Convert IN sublink to join

From: <francisco(dot)santos(at)tagus(dot)ist(dot)utl(dot)pt>
To: <pgsql-performance(at)postgresql(dot)org>
Subject: Convert IN sublink to join
Date: 2005-12-14 13:27:21
Message-ID: 000001c600b2$1ccb44e0$017ba8c0@flintstone
Views: Raw Message | Whole Thread | Download mbox | Resend email
Thread:
Lists: pgsql-performance

Dear Sir or Madam:

The function "convert_IN_to_join(Query *parse, SubLink *sublink)", from
file: <postgres-8.0.4 root>/src/backend/optimizer/plan/subselect.c, is
responsible for converting IN type sublinks to joins, whenever appropriate.

The following lines of code, extracted from convert_IN_to_join, verify if
the subquery is correlated:

/*
* The sub-select must not refer to any Vars of the parent query.
* (Vars of higher levels should be okay, though.)
*/
if (contain_vars_of_level((Node *) subselect, 1))
return NULL;

By commenting this code region I was able to optimize several correlated
subqueries. Apparently, the rest of the PostgreSQL code is ready to handle
the "convert subquery to join" optimization. Is this test really necessary?

Please analyze the following example:

DDL:
CREATE TABLE "students" ( sid char(5) primary key, name char(20) not null,
age integer, email char(20) not null, unique( email ), avgrade float not
null );
CREATE TABLE "enrolled" ( sid char(5), cid char(5), grade real not null,
primary key(sid,cid), foreign key(sid) references students (sid) on delete
restrict );

DML:

1) correlated IN subquery:
"Find all students who's grade in 'TFC' class is higher than their average
grade."
select a.sid, a.name from students a where a.sid IN ( select i.sid from
enrolled i where i.grade > a.avgrade AND i.cid = 'TFC');

QUERY PLAN:

Seq Scan on students a (cost=0.00..5763804.50 rows=5000 width=33)
Filter: (subplan)
SubPlan
-> Seq Scan on enrolled i (cost=0.00..1144.00 rows=3473 width=9)
Filter: ((grade > $0) AND (cid = 'TFC'::bpchar))

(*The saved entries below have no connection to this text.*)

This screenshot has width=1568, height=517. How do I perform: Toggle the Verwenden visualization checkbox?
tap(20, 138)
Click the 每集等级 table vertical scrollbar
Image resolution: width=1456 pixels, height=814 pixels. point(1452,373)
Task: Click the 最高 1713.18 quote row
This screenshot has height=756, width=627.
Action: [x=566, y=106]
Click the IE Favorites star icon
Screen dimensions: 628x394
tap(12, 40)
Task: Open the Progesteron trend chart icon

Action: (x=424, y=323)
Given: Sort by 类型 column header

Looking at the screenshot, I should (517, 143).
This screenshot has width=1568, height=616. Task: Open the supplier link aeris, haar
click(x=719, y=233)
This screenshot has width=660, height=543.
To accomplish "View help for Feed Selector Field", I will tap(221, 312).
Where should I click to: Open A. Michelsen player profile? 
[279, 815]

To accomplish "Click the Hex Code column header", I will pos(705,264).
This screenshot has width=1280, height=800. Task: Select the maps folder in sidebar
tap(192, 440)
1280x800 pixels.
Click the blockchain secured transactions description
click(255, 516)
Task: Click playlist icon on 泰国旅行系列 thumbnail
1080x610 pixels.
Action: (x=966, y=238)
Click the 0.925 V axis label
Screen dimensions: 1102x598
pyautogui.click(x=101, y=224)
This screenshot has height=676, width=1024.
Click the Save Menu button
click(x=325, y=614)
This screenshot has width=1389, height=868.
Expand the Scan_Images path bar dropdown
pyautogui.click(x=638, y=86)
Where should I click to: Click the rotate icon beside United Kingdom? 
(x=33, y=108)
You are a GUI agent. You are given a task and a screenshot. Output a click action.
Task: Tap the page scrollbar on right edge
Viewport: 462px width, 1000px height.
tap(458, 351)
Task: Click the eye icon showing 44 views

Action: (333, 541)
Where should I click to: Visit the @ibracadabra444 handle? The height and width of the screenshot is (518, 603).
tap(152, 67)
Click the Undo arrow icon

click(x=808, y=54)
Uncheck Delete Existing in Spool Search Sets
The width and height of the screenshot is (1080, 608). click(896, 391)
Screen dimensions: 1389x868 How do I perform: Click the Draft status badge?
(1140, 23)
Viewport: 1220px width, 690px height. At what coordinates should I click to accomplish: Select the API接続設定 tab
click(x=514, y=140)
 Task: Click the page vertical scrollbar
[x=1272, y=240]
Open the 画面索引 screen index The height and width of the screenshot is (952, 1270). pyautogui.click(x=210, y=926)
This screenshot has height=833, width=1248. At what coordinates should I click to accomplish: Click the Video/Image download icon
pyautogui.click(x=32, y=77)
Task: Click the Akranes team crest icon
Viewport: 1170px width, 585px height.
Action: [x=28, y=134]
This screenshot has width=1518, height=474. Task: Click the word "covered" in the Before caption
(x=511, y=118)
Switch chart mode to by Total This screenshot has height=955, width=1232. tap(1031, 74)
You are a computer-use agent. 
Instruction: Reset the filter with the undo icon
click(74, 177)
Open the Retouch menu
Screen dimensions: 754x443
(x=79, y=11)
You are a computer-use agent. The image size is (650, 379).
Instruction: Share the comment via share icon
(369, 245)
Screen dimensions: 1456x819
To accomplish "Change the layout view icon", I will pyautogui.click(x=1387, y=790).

2) the same query after commenting out the above code region in
convert_IN_to_join:

QUERY PLAN:

Hash Join (cost=1050.24..1518.21 rows=693 width=33)
Hash Cond: ("outer".sid = "inner".sid)
Join Filter: ("inner".grade > "outer".avgrade)
-> Seq Scan on students a (cost=0.00..367.00 rows=10000 width=41)
-> Hash (cost=1045.04..1045.04 rows=2078 width=13)
-> HashAggregate (cost=1045.04..1045.04 rows=2078 width=13)
-> Seq Scan on enrolled i (cost=0.00..1019.00 rows=10417
width=13)
Filter: (cid = 'TFC'::bpchar)

3) Clearly, it is possible to extract the IN subquery from query 1 since the
outer attribute a.sid matches, at most once, with the inner tuple i.sid.
Although s.sid is not a primary key by itself, together with "i.cid = 'TFC'"
conjunct, it forms a unique tuple. Here is an efficient alternative to query
1:

select a.sid, a.name from students a, enrolled i where a.sid = i.sid AND
i.cid = 'TFC' AND i.grade > a.avgrade;

QUERY PLAN:

Hash Join (cost=480.00..2366.86 rows=3473 width=33)
Hash Cond: ("outer".sid = "inner".sid)
Join Filter: ("outer".grade > "inner".avgrade)
-> Seq Scan on enrolled i (cost=0.00..1019.00 rows=10417 width=13)
Filter: (cid = 'TFC'::bpchar)
-> Hash (cost=367.00..367.00 rows=10000 width=41)
-> Seq Scan on students a (cost=0.00..367.00 rows=10000 width=41)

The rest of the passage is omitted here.